By default, staging hubs are given 1GiB and production hubs given 10GiB by the base chart.

For each hub:

  1. The default “reasonable” user storage quota should be 10GiB.

    1. If the hub is a production hub, the default “reasonable” shared storage quota should be 100GiB, and defined in encrypted configuration as an override to the default user storage quota.

  2. Any community may request changes to these quotas, including removing shared-storage exceptions, and a note must be made that these changes were driven by community request.

  3. Per-user exceptions may be made, typically at the request of a community, and a note must be made as to the reason for these overrides.

  4. User IDs defined in overrides should be treated as secrets. Ensure that encrypted configuration does not expose user IDs.

Global storage quotas#

Warning

If you attempt to enforce quotas before having performed the migration, you may see the following error:

FileNotFoundError: [Errno 2] No such file or directory: '/export/$HUB_NAME'

Now we can set quotas for each user and configure the path to monitor for storage quota enforcement. This can be done by updating basehub.jupyterhub-home-nfs.quotaEnforcer in the hub’s values file. For example, to set a quota of 10GiB for all users on the staging hub, we would add the following to the hub’s values file:

jupyterhub-home-nfs:
  quotaEnforcer:
    config:
      QuotaManager:
        hard_quota: 10 # in GiB

The path field is the path to the parent directory of the user’s home directory in the NFS server. The hard_quota field is the maximum allowed size of the user’s home directory in GiB. See Storage quota policy for details.

To deploy the changes, we need to run the following command:

deployer deploy $CLUSTER_NAME $HUB_NAME

Once this is deployed, the hub will automatically enforce the storage quota for each user. If a user’s home directory exceeds the quota, the user’s pod may not be able to start successfully.

Per-user quotas#

Most users may have similar storage needs and it is reasonable to impose the same storage constraints upon them. There may, however, be some users that have legitimate additional storage needs. We can accommodate such users by adding overrides to the storage quota system.

Warning

User IDs are secrets! It is important to set per-user storage quotas as secrets using sops. User IDs are personal identifiable information (PII), and our infrastructure repository is publicly visible. In order to ensure that no PII is leaked, we must set the configuration for quota overrides as a string:

jupyterhub-home-nfs:
  quotaEnforcer:
    extraConfig:
      secret-quota-overrides: |
        c.QuotaManager.quota_overrides = {
          "foo-bar": 100 # in GiB
        }

The keys under c.QuotaManager.quota_overrides must be the names of directories under the top-level path(s) managed by jupyterhub-home-nfs.
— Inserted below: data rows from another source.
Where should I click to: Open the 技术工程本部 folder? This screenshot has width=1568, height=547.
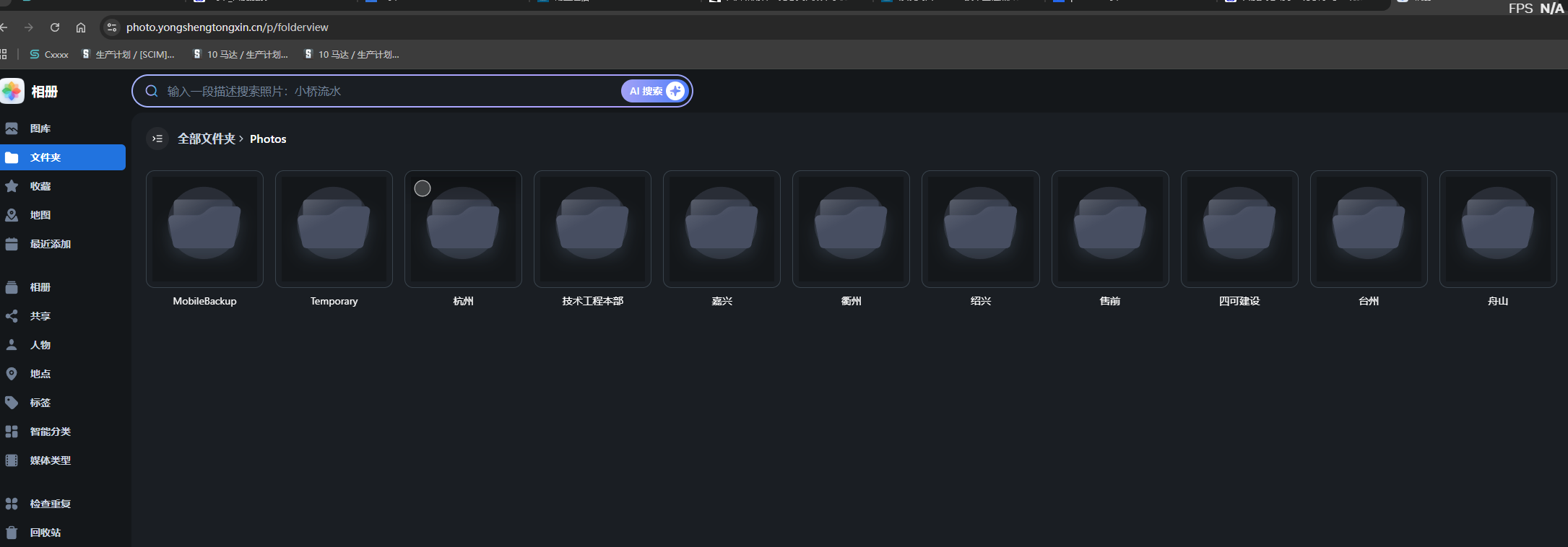592,229
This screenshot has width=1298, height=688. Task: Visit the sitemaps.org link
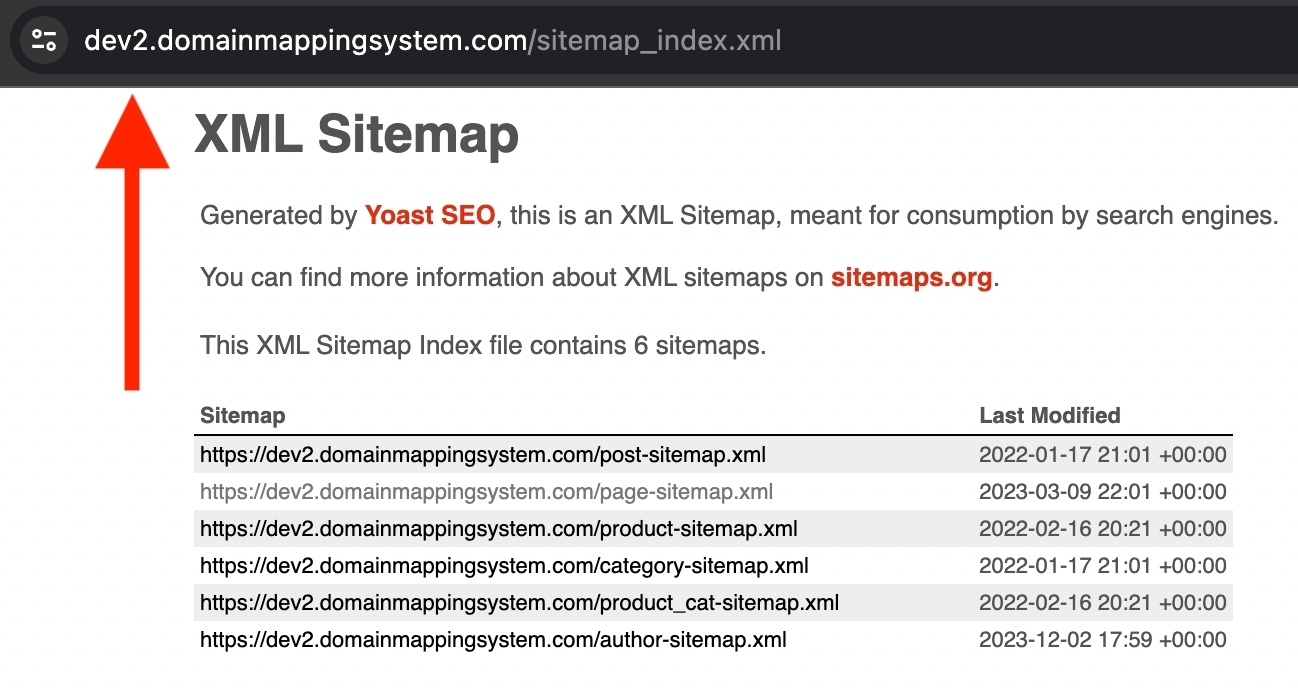(x=911, y=278)
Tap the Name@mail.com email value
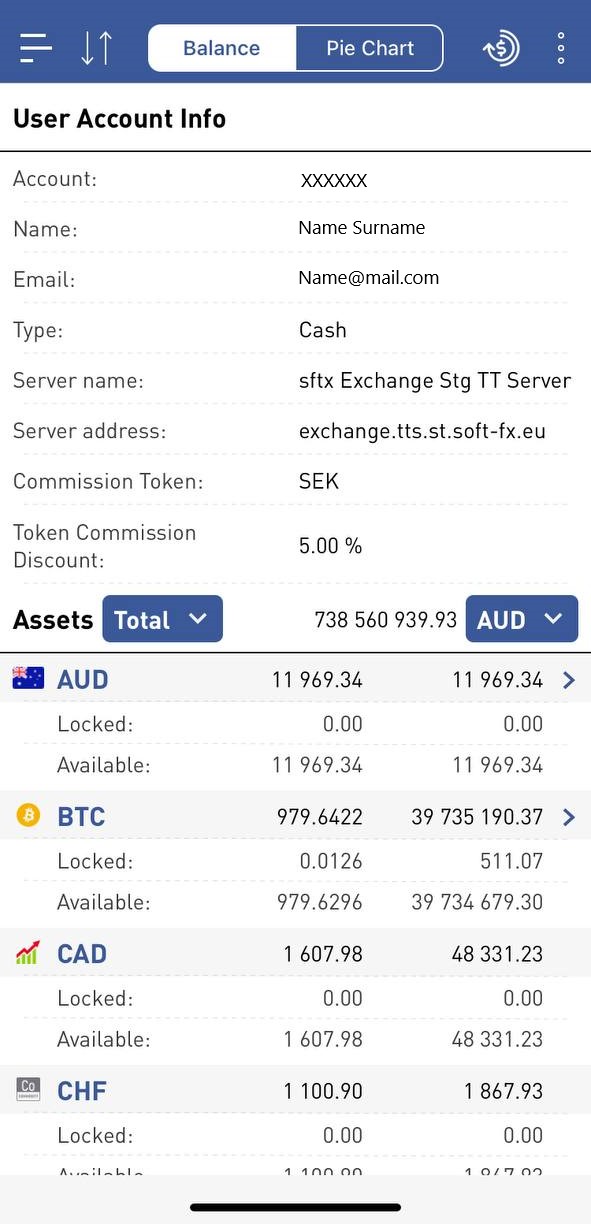The image size is (591, 1224). (x=368, y=278)
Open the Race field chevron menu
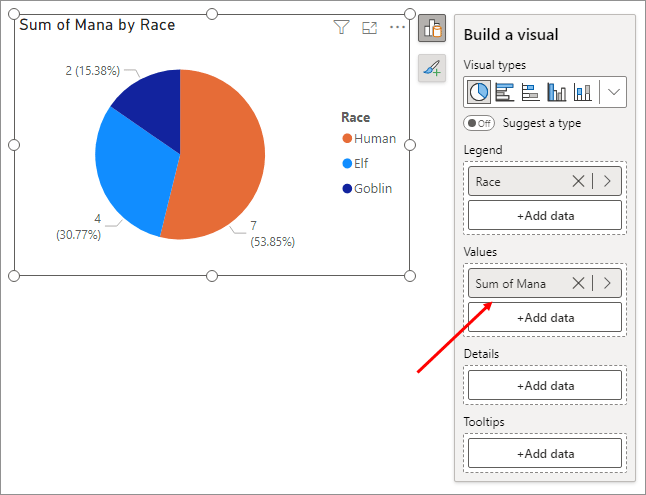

This configuration may be deployed using the strategy outlined in Global storage quotas

Increasing the size of the disk used by the NFS server#

If the disk used by the NFS server is close to being full, we may need to increase its size. This can be done by following the instructions in Increase the size of a disk storing home directories.

Troubleshooting#

Checking the NFS server is running properly#

To check whether the NFS server is running properly, get a shell inside the the NFS server pod in the nfs-server container with:

kubectl -n <namespace> exec --stdin --tty <nfs-server-pod> -c nfs-server -- /bin/bash

and run the following command:

showmount -e 0.0.0.0

If the NFS server is running properly, we should see the path to the NFS server’s export directory. For example:

Export list for 0.0.0.0:
/export *

If we don’t see the path to the export directory, the NFS server is not running properly and we need to check the logs for the NFS server pod.

Debugging quota enforcement#

We can check the current usage and quotas for each user by running the following command in the NFS server pod in the enforce-xfs-quota container:

xfs_quota -x -c 'report -N -p'

This should show us the list of directories being monitored for quota enforcement, and the current usage and quotas for each of the home directories.

If a user exceeds their quota, the user’s pod will not be able to start successfully. A hub admin will need to free up space in the user’s home directory to allow the pod to start, using the allusers feature.